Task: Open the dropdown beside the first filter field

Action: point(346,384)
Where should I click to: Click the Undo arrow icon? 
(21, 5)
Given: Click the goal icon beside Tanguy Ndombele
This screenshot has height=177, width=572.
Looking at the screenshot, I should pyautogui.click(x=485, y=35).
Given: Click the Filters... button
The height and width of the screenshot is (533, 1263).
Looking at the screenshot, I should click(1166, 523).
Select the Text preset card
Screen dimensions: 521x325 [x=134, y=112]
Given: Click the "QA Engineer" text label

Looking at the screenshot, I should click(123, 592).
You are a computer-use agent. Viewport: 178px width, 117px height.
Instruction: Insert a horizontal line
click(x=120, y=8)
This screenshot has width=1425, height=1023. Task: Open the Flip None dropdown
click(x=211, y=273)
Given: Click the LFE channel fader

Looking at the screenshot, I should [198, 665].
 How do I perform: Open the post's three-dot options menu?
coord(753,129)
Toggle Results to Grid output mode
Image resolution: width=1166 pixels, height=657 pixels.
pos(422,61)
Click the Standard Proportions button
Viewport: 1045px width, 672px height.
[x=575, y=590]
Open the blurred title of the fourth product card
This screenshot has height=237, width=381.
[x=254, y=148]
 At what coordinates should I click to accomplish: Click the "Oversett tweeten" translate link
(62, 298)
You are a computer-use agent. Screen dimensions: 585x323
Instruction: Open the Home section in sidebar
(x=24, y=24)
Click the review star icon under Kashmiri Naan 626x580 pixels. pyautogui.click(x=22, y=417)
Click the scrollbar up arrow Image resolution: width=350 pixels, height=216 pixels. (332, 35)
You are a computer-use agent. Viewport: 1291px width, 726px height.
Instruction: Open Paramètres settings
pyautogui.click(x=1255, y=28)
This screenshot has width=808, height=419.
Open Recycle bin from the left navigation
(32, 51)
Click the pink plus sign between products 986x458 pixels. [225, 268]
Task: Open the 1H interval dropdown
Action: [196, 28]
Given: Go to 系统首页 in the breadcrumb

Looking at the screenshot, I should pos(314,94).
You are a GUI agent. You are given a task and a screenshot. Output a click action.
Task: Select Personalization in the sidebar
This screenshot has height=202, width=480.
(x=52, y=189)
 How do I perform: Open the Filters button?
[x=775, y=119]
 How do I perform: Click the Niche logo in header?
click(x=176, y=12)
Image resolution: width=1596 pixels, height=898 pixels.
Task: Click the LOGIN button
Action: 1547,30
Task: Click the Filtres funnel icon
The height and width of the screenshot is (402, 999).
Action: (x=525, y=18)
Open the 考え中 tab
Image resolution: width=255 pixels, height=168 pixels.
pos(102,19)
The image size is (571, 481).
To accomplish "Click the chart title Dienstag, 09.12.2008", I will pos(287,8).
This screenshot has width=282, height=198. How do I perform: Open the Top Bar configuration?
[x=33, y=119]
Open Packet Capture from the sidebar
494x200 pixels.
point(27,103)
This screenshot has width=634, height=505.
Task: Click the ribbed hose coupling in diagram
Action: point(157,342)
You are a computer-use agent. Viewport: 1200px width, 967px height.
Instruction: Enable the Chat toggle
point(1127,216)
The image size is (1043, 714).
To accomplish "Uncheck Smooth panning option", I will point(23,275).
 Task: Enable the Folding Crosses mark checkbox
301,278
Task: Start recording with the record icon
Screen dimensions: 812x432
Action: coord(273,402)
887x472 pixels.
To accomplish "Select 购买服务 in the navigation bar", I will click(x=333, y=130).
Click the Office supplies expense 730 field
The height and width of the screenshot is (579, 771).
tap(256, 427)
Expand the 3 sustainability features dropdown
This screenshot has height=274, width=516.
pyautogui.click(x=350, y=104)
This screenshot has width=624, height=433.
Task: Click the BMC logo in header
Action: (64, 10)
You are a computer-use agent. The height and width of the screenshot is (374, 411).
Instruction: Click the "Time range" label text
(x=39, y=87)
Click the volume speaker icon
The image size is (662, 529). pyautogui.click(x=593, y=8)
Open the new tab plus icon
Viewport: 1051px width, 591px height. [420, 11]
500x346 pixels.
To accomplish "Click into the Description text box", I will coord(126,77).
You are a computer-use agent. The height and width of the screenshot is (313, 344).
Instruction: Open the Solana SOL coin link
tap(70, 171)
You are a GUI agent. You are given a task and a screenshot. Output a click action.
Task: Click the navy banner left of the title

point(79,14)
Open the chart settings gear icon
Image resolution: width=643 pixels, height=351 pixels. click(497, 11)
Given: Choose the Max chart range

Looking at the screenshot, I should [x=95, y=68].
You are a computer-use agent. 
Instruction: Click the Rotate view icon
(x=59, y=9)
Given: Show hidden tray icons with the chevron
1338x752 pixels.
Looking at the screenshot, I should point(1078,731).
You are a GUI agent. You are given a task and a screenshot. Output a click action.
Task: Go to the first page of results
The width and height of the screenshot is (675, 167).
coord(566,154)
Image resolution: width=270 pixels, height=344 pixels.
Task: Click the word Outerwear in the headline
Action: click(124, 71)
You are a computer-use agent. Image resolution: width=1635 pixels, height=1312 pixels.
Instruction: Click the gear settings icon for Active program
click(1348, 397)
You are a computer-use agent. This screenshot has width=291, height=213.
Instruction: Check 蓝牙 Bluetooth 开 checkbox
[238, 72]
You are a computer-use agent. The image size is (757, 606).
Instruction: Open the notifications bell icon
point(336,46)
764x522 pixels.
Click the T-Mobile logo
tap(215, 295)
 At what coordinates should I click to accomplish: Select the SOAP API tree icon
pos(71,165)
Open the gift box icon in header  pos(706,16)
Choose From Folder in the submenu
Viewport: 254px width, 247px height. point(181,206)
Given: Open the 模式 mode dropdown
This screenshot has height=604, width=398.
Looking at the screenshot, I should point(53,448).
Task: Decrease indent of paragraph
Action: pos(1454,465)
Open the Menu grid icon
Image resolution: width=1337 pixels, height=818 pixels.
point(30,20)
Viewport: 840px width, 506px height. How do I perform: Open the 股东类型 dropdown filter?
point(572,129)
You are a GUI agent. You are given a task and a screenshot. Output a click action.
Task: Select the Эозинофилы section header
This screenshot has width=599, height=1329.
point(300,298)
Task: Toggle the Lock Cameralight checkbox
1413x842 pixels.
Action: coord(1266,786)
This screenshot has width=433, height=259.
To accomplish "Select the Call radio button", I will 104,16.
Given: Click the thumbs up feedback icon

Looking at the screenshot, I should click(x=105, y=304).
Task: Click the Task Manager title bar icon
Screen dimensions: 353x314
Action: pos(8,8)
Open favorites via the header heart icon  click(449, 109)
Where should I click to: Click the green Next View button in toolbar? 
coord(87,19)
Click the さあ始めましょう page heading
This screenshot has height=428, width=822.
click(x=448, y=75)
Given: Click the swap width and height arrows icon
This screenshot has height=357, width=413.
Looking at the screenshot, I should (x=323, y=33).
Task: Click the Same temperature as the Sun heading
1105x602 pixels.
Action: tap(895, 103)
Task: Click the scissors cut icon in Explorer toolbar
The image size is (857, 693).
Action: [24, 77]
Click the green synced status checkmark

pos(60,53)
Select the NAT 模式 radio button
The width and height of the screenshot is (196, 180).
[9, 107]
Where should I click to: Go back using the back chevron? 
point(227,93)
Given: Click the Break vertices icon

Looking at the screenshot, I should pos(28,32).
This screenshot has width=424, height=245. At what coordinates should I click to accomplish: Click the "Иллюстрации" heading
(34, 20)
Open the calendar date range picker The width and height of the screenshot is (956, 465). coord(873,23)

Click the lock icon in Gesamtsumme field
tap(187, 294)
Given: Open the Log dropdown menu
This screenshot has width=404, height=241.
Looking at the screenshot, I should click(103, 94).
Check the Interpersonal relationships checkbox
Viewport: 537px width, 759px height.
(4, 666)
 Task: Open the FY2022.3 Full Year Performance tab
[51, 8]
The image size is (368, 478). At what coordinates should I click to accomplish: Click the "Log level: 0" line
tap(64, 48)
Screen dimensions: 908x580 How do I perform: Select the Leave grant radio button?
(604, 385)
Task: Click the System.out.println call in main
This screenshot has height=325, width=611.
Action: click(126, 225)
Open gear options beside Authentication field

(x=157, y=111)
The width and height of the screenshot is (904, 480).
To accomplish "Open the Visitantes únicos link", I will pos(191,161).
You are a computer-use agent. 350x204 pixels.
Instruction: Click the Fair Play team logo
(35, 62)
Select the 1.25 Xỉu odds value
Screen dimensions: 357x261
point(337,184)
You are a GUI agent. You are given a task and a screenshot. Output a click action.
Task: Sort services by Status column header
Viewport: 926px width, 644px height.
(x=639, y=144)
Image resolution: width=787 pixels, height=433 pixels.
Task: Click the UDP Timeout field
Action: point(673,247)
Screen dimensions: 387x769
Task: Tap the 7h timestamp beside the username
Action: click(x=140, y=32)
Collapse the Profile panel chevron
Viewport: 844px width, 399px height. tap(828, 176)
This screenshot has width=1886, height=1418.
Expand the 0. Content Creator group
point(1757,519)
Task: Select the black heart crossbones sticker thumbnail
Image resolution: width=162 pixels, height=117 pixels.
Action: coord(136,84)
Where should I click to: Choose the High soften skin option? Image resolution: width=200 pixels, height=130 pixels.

# # #

Task to carry out
Put the rows above into a numbered list with blank lines omitted, beginning at the line that contains "Toggle Results to Grid output mode" and stopping after the line that contains "Action: 1547,30".

Result of the exercise
1. Toggle Results to Grid output mode
2. Image resolution: width=1166 pixels, height=657 pixels.
3. pos(422,61)
4. Click the Standard Proportions button
5. Viewport: 1045px width, 672px height.
6. [x=575, y=590]
7. Open the blurred title of the fourth product card
8. This screenshot has height=237, width=381.
9. [x=254, y=148]
10.  At what coordinates should I click to accomplish: Click the "Oversett tweeten" translate link
11. (62, 298)
12. You are a computer-use agent. Screen dimensions: 585x323
13. Instruction: Open the Home section in sidebar
14. (x=24, y=24)
15. Click the review star icon under Kashmiri Naan 626x580 pixels. pyautogui.click(x=22, y=417)
16. Click the scrollbar up arrow Image resolution: width=350 pixels, height=216 pixels. (332, 35)
17. You are a computer-use agent. Viewport: 1291px width, 726px height.
18. Instruction: Open Paramètres settings
19. pyautogui.click(x=1255, y=28)
20. This screenshot has width=808, height=419.
21. Open Recycle bin from the left navigation
22. (32, 51)
23. Click the pink plus sign between products 986x458 pixels. [225, 268]
24. Task: Open the 1H interval dropdown
25. Action: [196, 28]
26. Given: Go to 系统首页 in the breadcrumb
27. Looking at the screenshot, I should pos(314,94).
28. You are a GUI agent. You are given a task and a screenshot. Output a click action.
29. Task: Select Personalization in the sidebar
30. This screenshot has height=202, width=480.
31. (x=52, y=189)
32.  How do I perform: Open the Filters button?
33. [x=775, y=119]
34.  How do I perform: Click the Niche logo in header?
35. click(x=176, y=12)
36. Image resolution: width=1596 pixels, height=898 pixels.
37. Task: Click the LOGIN button
38. Action: 1547,30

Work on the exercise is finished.